WHAT YOU WILL DO:
The records that follow must be reproduced in full, exactly as written.
SOURCE DATA below:
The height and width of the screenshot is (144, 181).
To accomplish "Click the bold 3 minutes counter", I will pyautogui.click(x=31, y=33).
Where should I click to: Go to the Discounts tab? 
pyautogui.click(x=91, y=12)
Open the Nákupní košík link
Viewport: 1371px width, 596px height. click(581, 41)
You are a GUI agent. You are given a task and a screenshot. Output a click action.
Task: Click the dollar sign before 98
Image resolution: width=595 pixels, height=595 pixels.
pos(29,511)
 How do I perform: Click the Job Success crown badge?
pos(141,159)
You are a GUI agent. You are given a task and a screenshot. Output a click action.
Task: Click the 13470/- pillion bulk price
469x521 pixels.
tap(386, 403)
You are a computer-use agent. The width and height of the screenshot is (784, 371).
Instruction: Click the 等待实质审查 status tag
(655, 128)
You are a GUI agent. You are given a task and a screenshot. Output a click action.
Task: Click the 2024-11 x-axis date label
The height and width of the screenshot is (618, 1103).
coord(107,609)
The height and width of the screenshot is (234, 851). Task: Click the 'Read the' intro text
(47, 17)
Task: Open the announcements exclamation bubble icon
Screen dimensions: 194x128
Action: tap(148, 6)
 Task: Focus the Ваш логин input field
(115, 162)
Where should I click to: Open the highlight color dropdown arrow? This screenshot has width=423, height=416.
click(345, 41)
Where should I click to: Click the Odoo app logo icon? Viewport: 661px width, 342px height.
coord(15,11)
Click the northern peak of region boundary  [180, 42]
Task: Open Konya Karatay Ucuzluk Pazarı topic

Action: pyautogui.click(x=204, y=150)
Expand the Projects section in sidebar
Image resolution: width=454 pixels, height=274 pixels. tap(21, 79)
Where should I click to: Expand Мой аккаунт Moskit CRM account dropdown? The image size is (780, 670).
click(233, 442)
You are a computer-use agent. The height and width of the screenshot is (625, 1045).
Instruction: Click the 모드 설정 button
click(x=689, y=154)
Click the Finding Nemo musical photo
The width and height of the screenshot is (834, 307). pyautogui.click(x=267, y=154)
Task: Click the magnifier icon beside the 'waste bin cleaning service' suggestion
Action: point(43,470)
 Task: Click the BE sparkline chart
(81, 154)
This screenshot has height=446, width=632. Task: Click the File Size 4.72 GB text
End of SOURCE DATA.
ANSWER AREA:
The height and width of the screenshot is (144, 181).
To accomplish "Click the bold 3 minutes counter", I will pyautogui.click(x=31, y=33).
Where should I click to: Go to the Discounts tab? 
pyautogui.click(x=91, y=12)
Open the Nákupní košík link
Viewport: 1371px width, 596px height. click(581, 41)
You are a GUI agent. You are given a task and a screenshot. Output a click action.
Task: Click the dollar sign before 98
Image resolution: width=595 pixels, height=595 pixels.
pos(29,511)
 How do I perform: Click the Job Success crown badge?
pos(141,159)
You are a GUI agent. You are given a task and a screenshot. Output a click action.
Task: Click the 13470/- pillion bulk price
469x521 pixels.
tap(386, 403)
You are a computer-use agent. The width and height of the screenshot is (784, 371).
Instruction: Click the 等待实质审查 status tag
(655, 128)
You are a GUI agent. You are given a task and a screenshot. Output a click action.
Task: Click the 2024-11 x-axis date label
The height and width of the screenshot is (618, 1103).
coord(107,609)
The height and width of the screenshot is (234, 851). Task: Click the 'Read the' intro text
(47, 17)
Task: Open the announcements exclamation bubble icon
Screen dimensions: 194x128
Action: tap(148, 6)
 Task: Focus the Ваш логин input field
(115, 162)
Where should I click to: Open the highlight color dropdown arrow? This screenshot has width=423, height=416.
click(345, 41)
Where should I click to: Click the Odoo app logo icon? Viewport: 661px width, 342px height.
coord(15,11)
Click the northern peak of region boundary  [180, 42]
Task: Open Konya Karatay Ucuzluk Pazarı topic

Action: pyautogui.click(x=204, y=150)
Expand the Projects section in sidebar
Image resolution: width=454 pixels, height=274 pixels. tap(21, 79)
Where should I click to: Expand Мой аккаунт Moskit CRM account dropdown? The image size is (780, 670).
click(233, 442)
You are a computer-use agent. The height and width of the screenshot is (625, 1045).
Instruction: Click the 모드 설정 button
click(x=689, y=154)
Click the Finding Nemo musical photo
The width and height of the screenshot is (834, 307). pyautogui.click(x=267, y=154)
Task: Click the magnifier icon beside the 'waste bin cleaning service' suggestion
Action: point(43,470)
 Task: Click the BE sparkline chart
(81, 154)
This screenshot has height=446, width=632. Task: Click the File Size 4.72 GB text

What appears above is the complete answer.